▸ **What is being asked**: Copy out verbatim everything from the line containing "The image size" down to the end of the records below. Omit the pictures.

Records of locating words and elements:
::::

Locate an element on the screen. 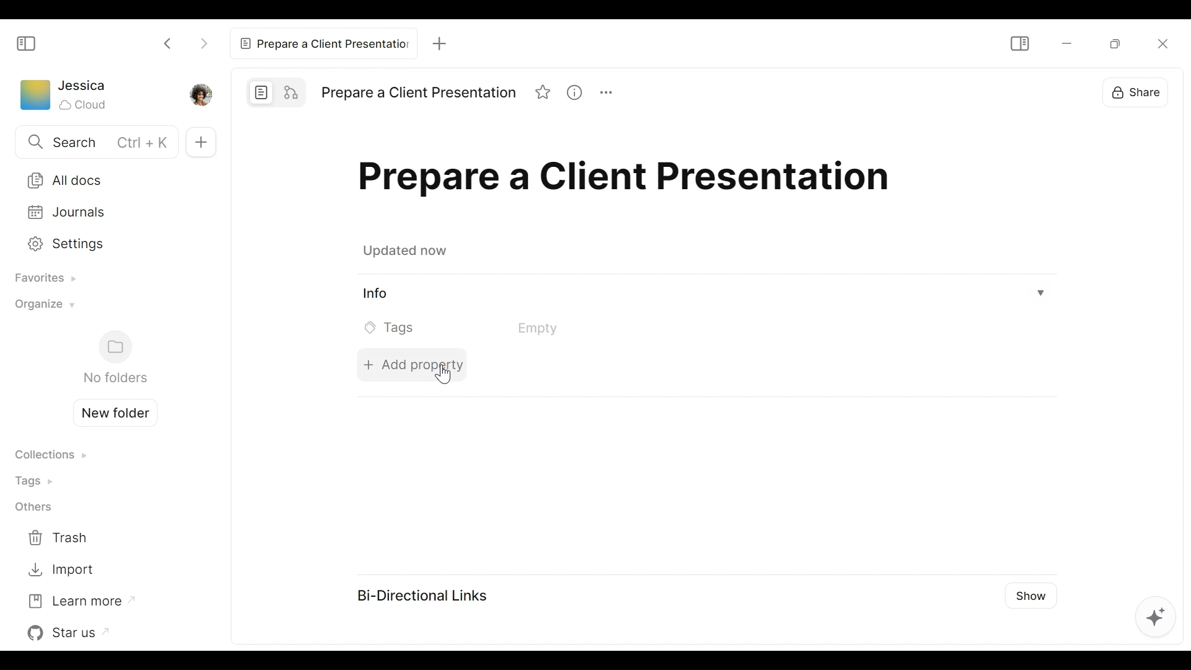  Click to go Forward is located at coordinates (203, 41).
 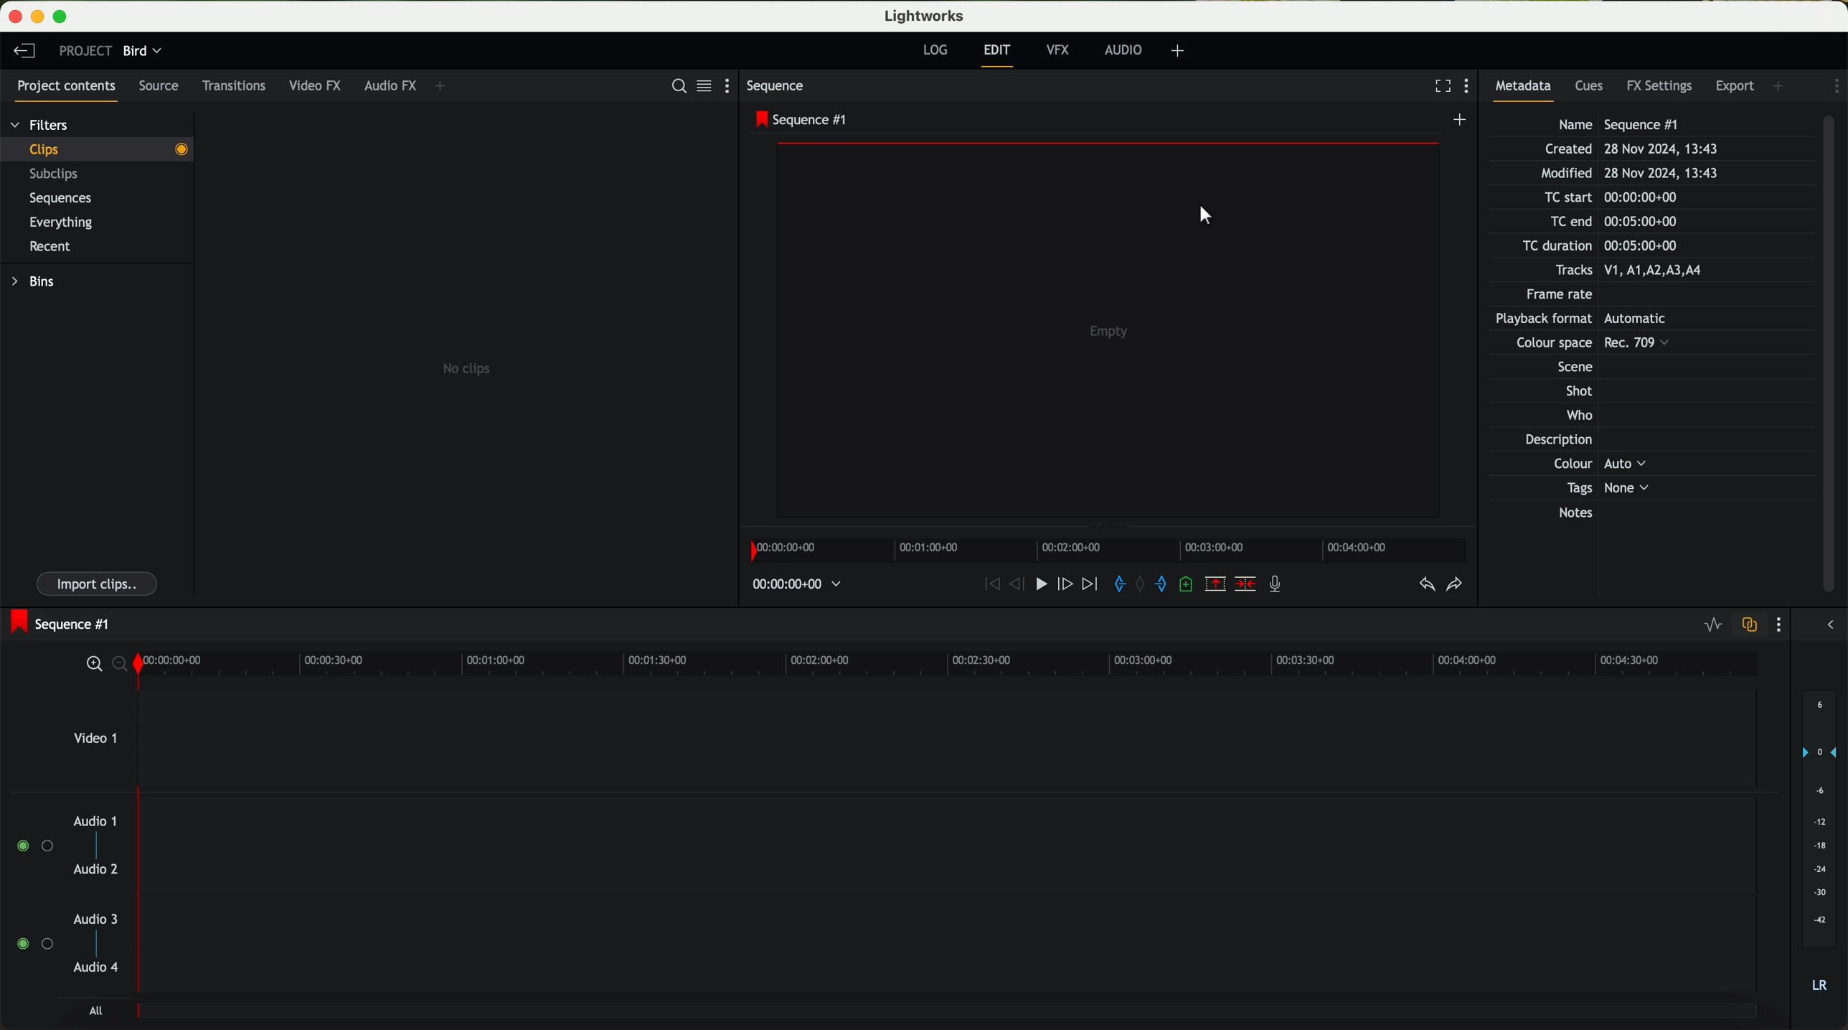 I want to click on show settings menu, so click(x=1469, y=85).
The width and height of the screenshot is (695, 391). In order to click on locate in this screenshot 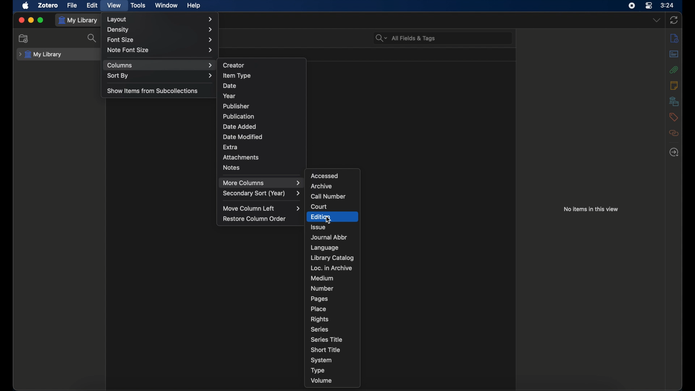, I will do `click(675, 152)`.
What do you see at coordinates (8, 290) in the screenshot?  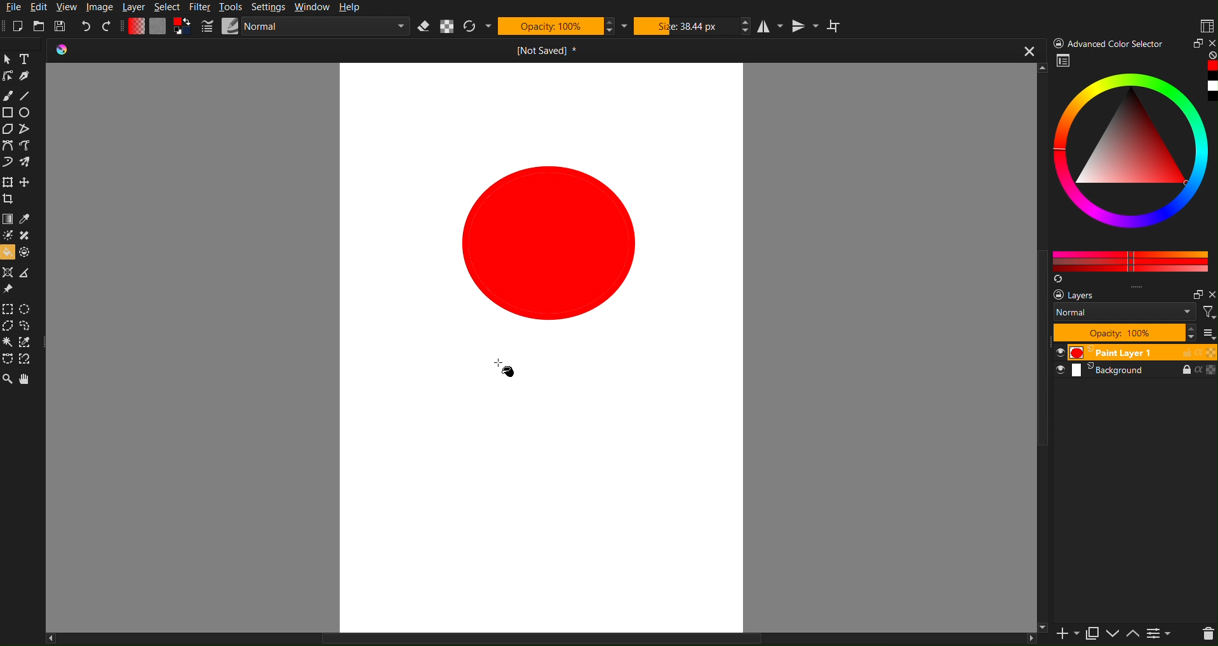 I see `Reference Image` at bounding box center [8, 290].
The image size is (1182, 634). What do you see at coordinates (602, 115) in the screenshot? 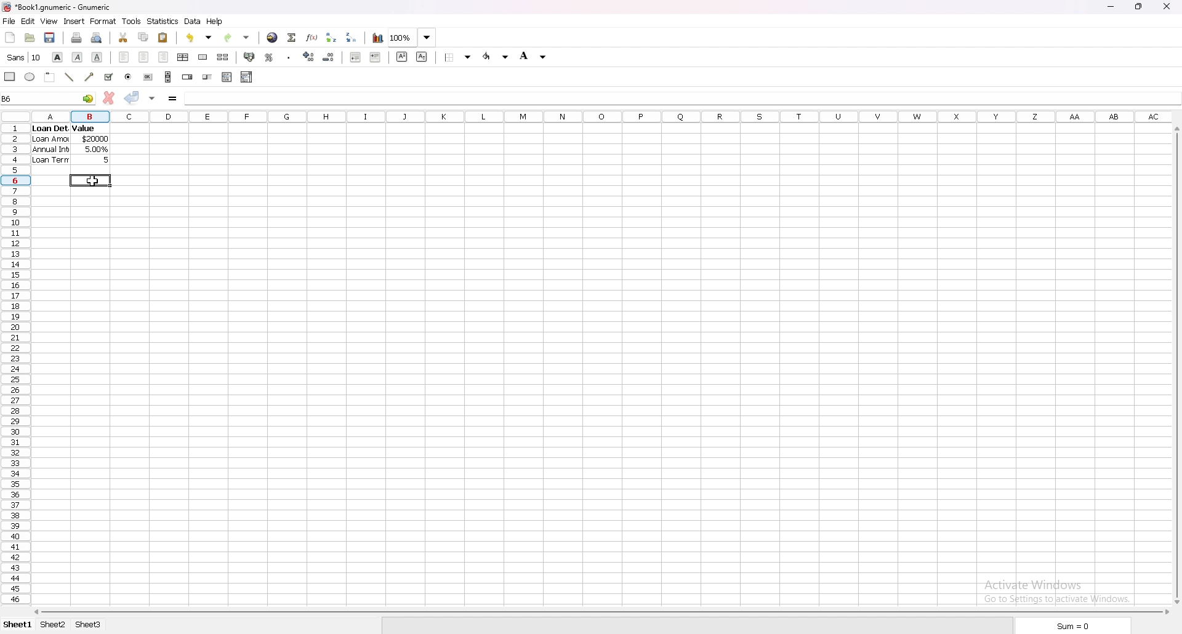
I see `column` at bounding box center [602, 115].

::::

▸ **Reply**:
The image size is (1182, 634). What do you see at coordinates (602, 115) in the screenshot? 
I see `column` at bounding box center [602, 115].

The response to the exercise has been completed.